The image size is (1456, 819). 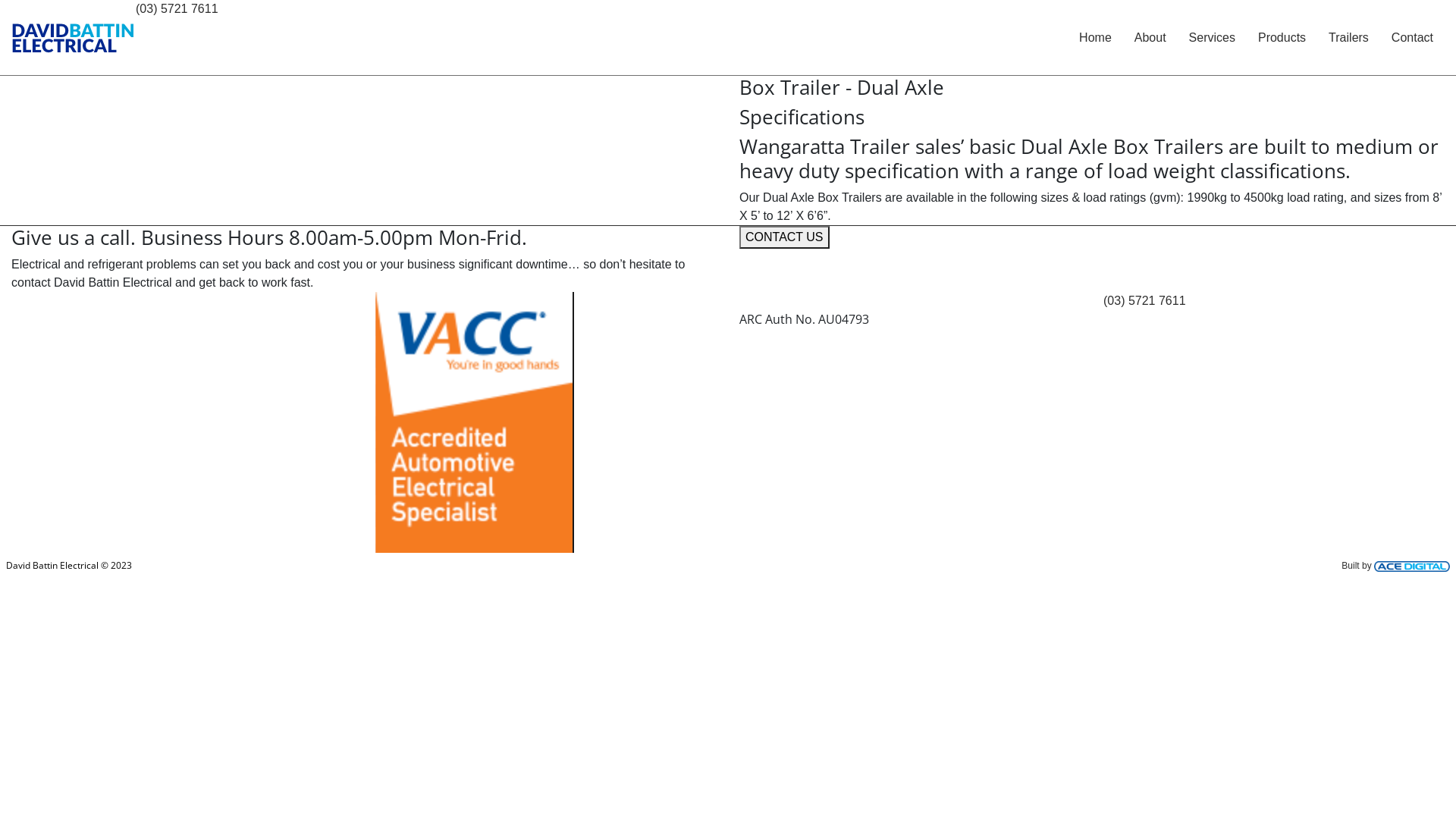 What do you see at coordinates (784, 237) in the screenshot?
I see `'CONTACT US'` at bounding box center [784, 237].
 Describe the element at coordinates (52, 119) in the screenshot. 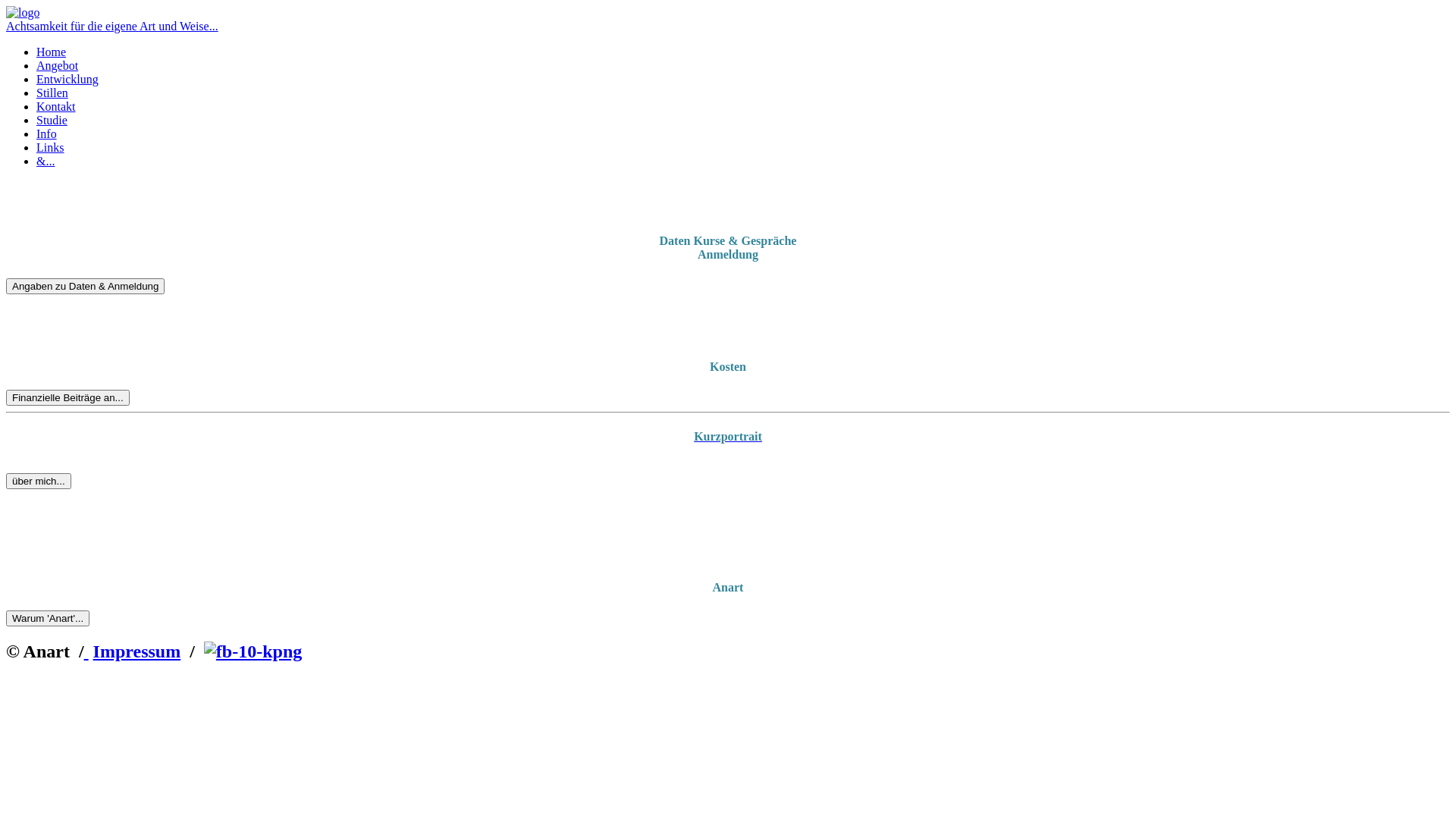

I see `'Studie'` at that location.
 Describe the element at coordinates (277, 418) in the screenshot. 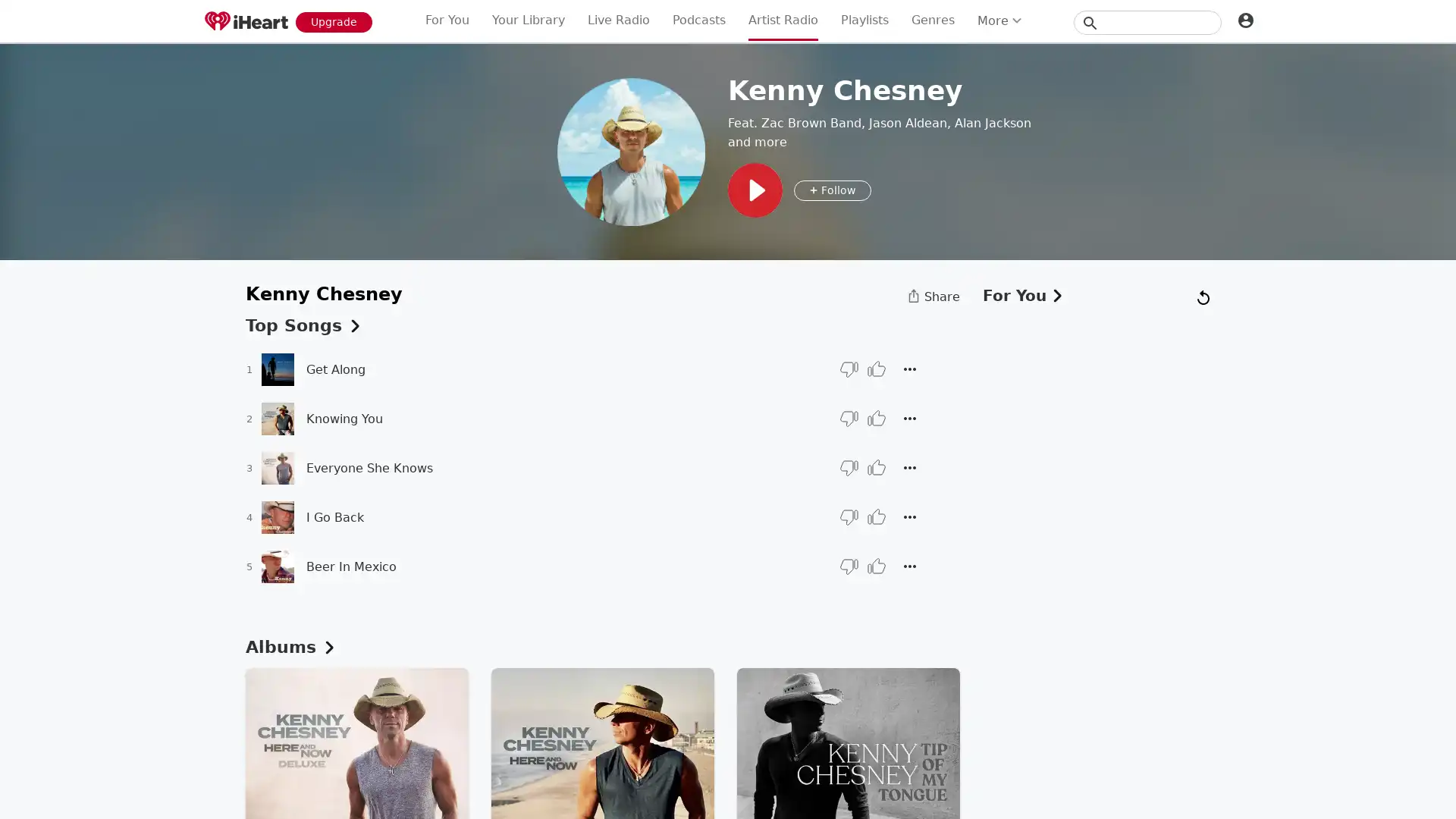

------------------------------------

**Exercise directions:** Copy the data word for word, starting at the line containing "Describe the element at coordinates (52, 119)" and ending at the last line of the data. Omit the pictures.

**Final result:**
 Describe the element at coordinates (52, 119) in the screenshot. 

I see `'Studie'` at that location.
 Describe the element at coordinates (277, 418) in the screenshot. 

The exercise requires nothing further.